### Data supplied
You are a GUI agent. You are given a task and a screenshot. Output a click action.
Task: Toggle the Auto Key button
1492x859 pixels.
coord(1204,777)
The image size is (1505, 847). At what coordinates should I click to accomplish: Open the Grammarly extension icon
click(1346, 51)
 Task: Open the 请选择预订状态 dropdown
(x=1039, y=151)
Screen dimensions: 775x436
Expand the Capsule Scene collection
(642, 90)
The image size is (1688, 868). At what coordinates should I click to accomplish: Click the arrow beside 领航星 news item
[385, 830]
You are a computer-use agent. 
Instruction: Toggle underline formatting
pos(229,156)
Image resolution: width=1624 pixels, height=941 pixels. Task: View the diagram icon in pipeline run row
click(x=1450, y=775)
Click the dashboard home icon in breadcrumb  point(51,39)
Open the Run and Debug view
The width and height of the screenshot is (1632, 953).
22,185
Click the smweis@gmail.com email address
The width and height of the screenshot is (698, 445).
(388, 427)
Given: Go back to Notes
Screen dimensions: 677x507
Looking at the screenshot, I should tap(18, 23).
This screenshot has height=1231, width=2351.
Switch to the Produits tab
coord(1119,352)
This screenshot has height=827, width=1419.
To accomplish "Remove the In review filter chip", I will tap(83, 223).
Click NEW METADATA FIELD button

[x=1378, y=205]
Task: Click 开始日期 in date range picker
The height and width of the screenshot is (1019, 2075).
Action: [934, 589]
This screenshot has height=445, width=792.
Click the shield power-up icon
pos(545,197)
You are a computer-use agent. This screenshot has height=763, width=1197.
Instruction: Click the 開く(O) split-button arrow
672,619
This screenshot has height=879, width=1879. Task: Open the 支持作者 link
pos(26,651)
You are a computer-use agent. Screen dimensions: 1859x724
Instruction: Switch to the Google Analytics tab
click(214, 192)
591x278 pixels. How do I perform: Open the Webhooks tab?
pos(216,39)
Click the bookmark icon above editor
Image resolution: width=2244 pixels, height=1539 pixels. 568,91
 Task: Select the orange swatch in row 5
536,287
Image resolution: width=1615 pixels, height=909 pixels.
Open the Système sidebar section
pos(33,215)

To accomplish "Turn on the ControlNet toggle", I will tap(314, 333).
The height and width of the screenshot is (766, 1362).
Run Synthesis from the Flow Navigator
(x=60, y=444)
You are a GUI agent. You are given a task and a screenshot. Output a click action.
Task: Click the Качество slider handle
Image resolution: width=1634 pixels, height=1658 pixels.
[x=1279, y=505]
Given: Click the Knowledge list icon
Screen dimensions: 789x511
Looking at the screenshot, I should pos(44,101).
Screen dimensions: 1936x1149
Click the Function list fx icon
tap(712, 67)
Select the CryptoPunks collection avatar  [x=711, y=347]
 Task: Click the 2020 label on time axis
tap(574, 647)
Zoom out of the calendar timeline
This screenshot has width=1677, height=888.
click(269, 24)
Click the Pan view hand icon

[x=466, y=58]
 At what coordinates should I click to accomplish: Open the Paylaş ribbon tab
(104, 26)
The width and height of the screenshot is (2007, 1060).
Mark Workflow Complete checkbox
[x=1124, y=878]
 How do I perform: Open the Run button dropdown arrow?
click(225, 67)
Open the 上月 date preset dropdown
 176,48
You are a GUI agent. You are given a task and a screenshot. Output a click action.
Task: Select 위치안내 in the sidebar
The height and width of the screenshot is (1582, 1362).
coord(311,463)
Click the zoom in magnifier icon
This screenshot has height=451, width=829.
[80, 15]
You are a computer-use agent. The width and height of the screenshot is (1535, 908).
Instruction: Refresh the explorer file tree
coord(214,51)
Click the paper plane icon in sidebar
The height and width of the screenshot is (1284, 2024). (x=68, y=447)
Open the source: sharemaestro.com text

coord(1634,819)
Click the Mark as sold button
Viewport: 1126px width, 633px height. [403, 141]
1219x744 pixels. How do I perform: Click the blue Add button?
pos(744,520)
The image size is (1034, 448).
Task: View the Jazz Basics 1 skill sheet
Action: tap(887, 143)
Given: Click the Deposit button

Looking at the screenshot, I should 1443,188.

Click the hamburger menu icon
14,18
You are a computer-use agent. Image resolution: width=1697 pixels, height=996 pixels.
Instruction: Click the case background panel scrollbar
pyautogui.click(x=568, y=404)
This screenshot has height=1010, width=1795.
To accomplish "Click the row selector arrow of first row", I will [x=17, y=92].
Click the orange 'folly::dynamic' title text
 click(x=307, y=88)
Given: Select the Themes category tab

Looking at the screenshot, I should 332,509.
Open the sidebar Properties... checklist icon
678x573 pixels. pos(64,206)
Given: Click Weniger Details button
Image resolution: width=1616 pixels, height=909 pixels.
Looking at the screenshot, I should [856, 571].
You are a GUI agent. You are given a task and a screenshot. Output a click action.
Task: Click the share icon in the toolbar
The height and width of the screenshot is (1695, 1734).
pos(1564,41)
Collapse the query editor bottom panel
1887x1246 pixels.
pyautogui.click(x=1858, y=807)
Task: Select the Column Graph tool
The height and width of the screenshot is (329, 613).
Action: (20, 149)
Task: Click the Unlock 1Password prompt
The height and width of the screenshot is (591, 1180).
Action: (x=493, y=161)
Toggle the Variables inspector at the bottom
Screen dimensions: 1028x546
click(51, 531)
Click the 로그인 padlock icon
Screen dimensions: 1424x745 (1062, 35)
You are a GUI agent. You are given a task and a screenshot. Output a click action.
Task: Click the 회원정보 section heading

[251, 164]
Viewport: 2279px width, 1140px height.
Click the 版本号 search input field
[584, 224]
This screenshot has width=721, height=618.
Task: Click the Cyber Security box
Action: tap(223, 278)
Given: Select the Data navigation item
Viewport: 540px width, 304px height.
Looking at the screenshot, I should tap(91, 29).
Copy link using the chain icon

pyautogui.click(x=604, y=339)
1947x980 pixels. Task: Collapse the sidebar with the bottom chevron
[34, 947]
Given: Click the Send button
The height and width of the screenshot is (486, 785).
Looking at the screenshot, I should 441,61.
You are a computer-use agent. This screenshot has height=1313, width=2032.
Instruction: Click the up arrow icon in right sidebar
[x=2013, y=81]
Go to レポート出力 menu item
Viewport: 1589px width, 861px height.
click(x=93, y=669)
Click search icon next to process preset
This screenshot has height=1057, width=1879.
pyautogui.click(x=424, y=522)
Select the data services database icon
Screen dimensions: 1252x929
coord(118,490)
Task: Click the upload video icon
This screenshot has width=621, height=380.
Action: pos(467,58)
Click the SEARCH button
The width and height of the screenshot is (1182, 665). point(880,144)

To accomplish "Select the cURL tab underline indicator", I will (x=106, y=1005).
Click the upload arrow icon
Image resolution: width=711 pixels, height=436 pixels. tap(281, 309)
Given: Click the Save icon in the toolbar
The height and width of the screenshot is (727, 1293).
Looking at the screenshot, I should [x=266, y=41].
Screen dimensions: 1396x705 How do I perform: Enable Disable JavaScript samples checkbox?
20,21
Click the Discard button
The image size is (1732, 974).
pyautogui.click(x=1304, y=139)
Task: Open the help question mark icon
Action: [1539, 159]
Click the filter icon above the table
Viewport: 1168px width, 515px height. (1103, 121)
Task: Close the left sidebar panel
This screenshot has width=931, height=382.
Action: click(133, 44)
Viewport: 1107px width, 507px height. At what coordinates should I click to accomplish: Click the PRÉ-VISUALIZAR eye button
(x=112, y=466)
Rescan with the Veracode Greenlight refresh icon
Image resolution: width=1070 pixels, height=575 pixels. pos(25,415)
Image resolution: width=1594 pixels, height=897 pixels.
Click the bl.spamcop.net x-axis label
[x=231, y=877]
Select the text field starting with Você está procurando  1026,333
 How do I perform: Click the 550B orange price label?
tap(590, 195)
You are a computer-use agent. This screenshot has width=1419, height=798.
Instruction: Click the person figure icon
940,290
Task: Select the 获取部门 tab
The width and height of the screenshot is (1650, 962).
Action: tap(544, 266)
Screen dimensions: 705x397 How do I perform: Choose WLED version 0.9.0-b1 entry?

### Work order
Please go through the material and return each line where the word "will" appears.

### Task response
To accomplish "Remove the In review filter chip", I will tap(83, 223).
To accomplish "Turn on the ControlNet toggle", I will tap(314, 333).
To accomplish "Click the row selector arrow of first row", I will [x=17, y=92].
To accomplish "Select the cURL tab underline indicator", I will (x=106, y=1005).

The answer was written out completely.